§ **EXERCISE BRIEF**:
Rewrite everything from the line containing "Viewport: 1089px width, 567px" down to the line containing "Screen dimensions: 1091x663", swapping "How do I perform" for "How can I do" and leaving all else as it is. Omit the pictures.

[Records about locating elements on screens]
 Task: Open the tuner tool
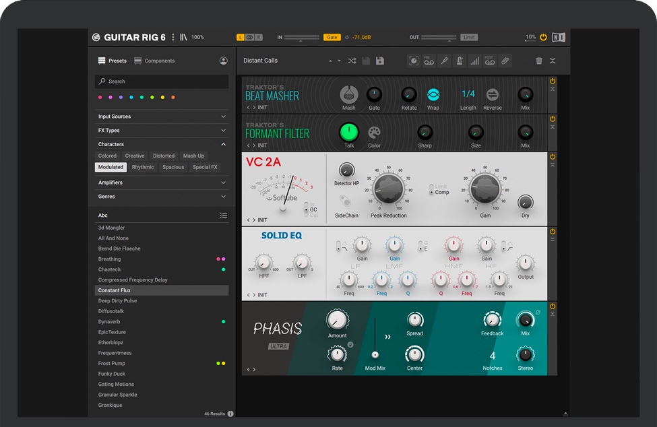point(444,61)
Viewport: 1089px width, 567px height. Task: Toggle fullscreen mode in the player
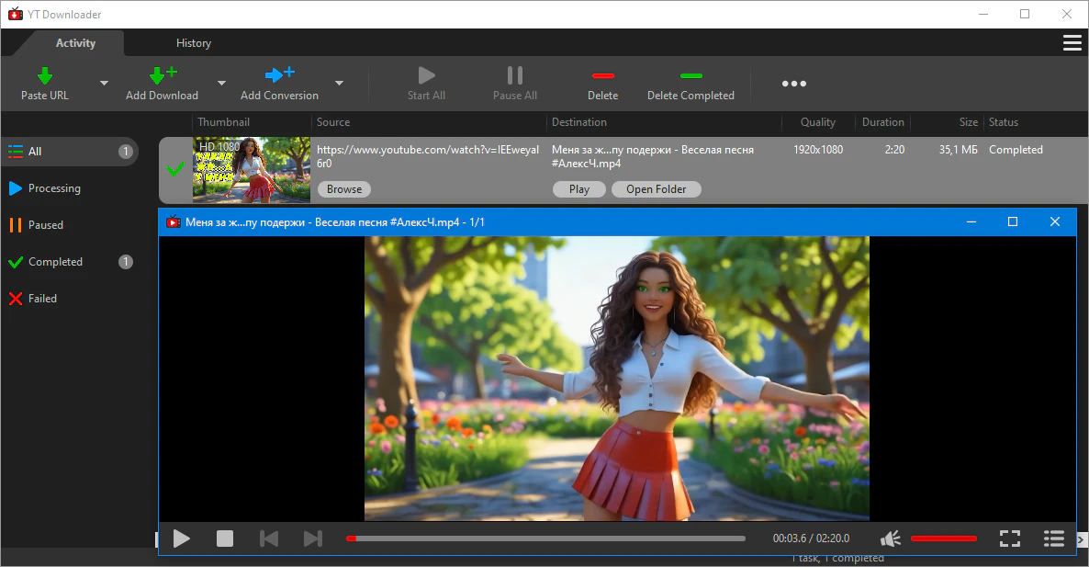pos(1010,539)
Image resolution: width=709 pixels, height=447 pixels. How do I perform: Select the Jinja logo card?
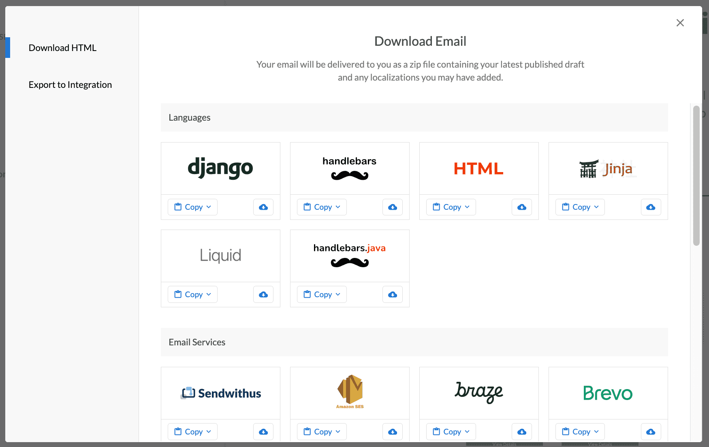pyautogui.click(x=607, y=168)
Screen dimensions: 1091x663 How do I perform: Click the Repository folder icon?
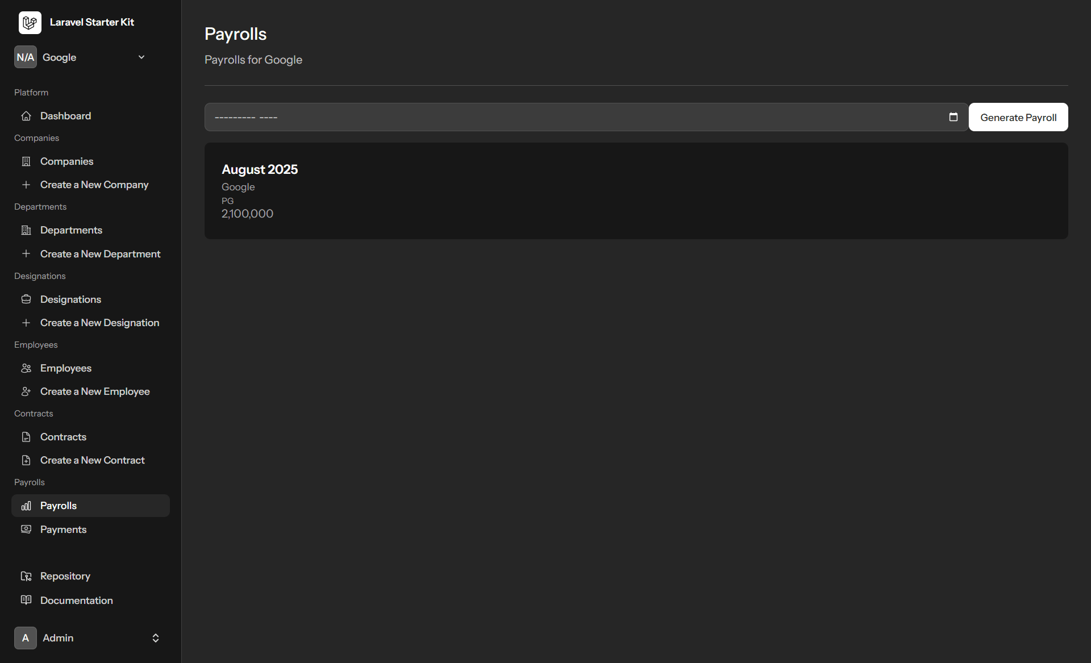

* * *

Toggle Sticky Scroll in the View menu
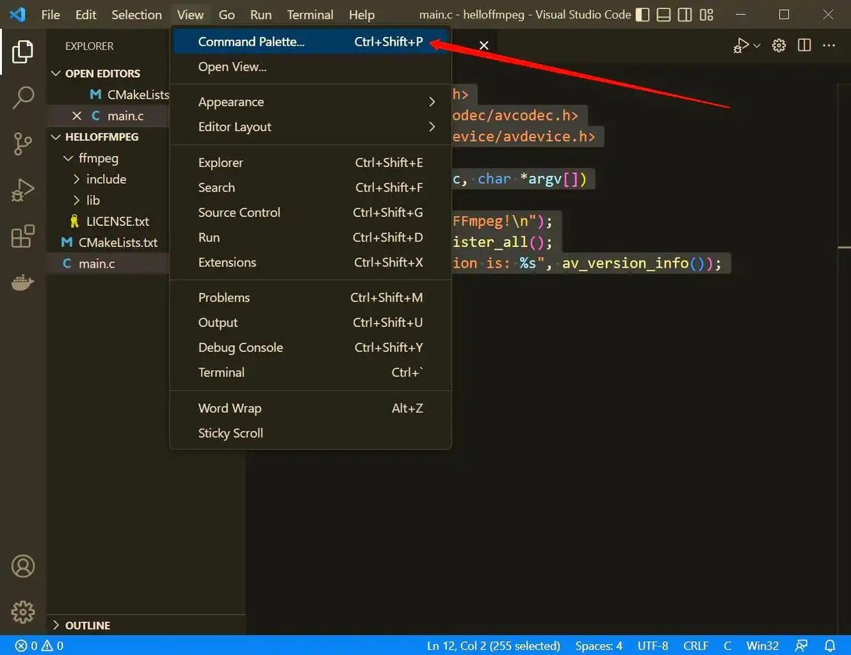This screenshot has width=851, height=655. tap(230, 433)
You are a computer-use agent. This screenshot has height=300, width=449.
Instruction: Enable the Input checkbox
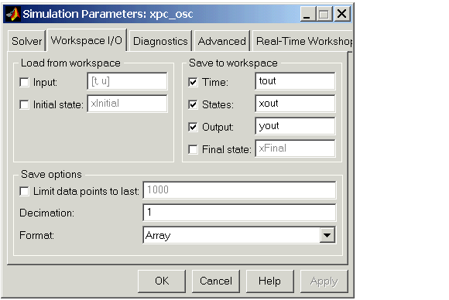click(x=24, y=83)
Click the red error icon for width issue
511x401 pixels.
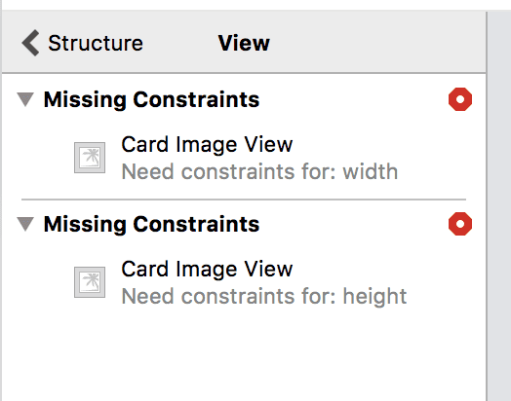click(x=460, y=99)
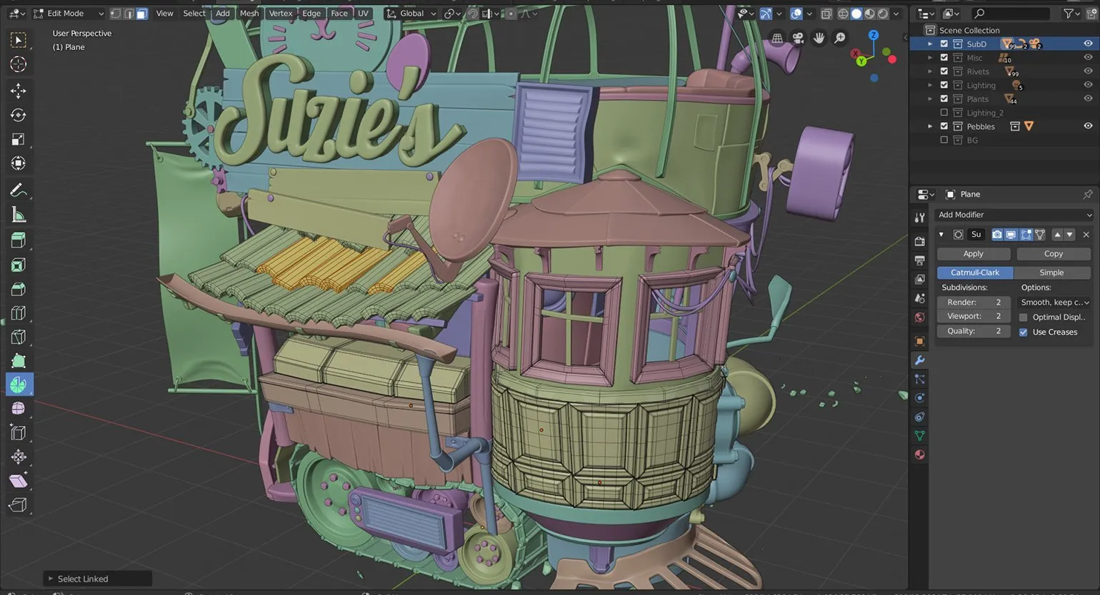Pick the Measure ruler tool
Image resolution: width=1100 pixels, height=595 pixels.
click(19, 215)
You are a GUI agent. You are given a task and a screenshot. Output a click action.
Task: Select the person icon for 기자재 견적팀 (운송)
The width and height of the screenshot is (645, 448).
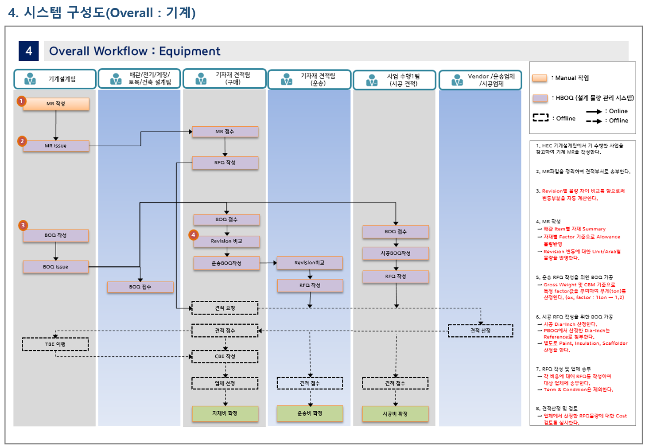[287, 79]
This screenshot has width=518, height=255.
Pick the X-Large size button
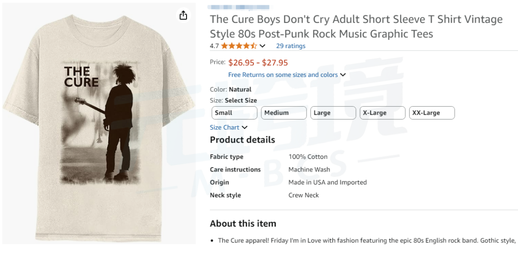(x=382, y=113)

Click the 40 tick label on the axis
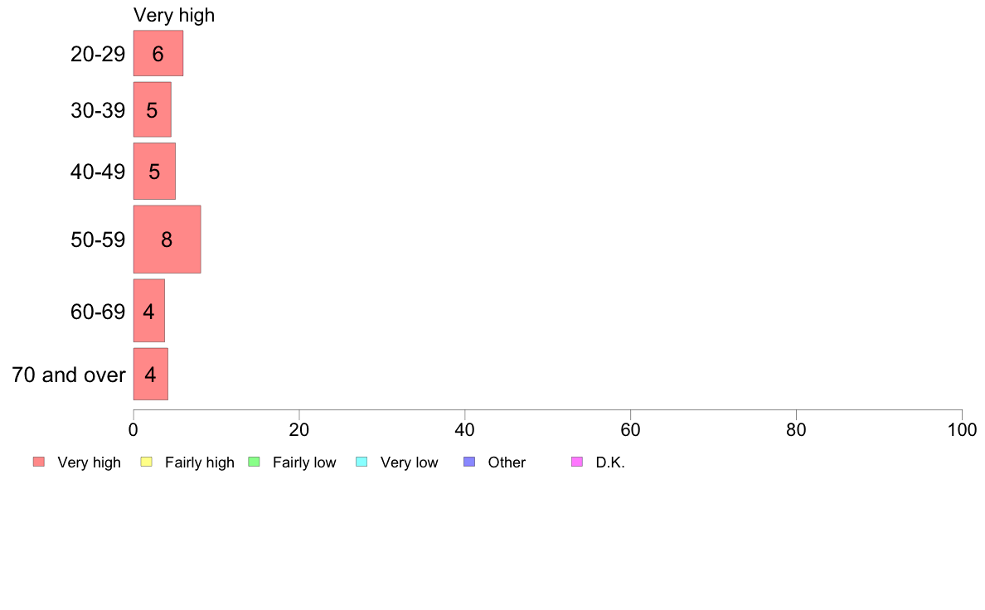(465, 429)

§ **FULL OUTPUT**:
Viewport: 1089px width, 567px height. Task: Toggle fullscreen mode in the player
pos(1010,539)
Image resolution: width=709 pixels, height=447 pixels. How can I do: Select the Jinja logo card?
pyautogui.click(x=607, y=168)
Screen dimensions: 1091x663 How can I do: Click the Repository folder icon?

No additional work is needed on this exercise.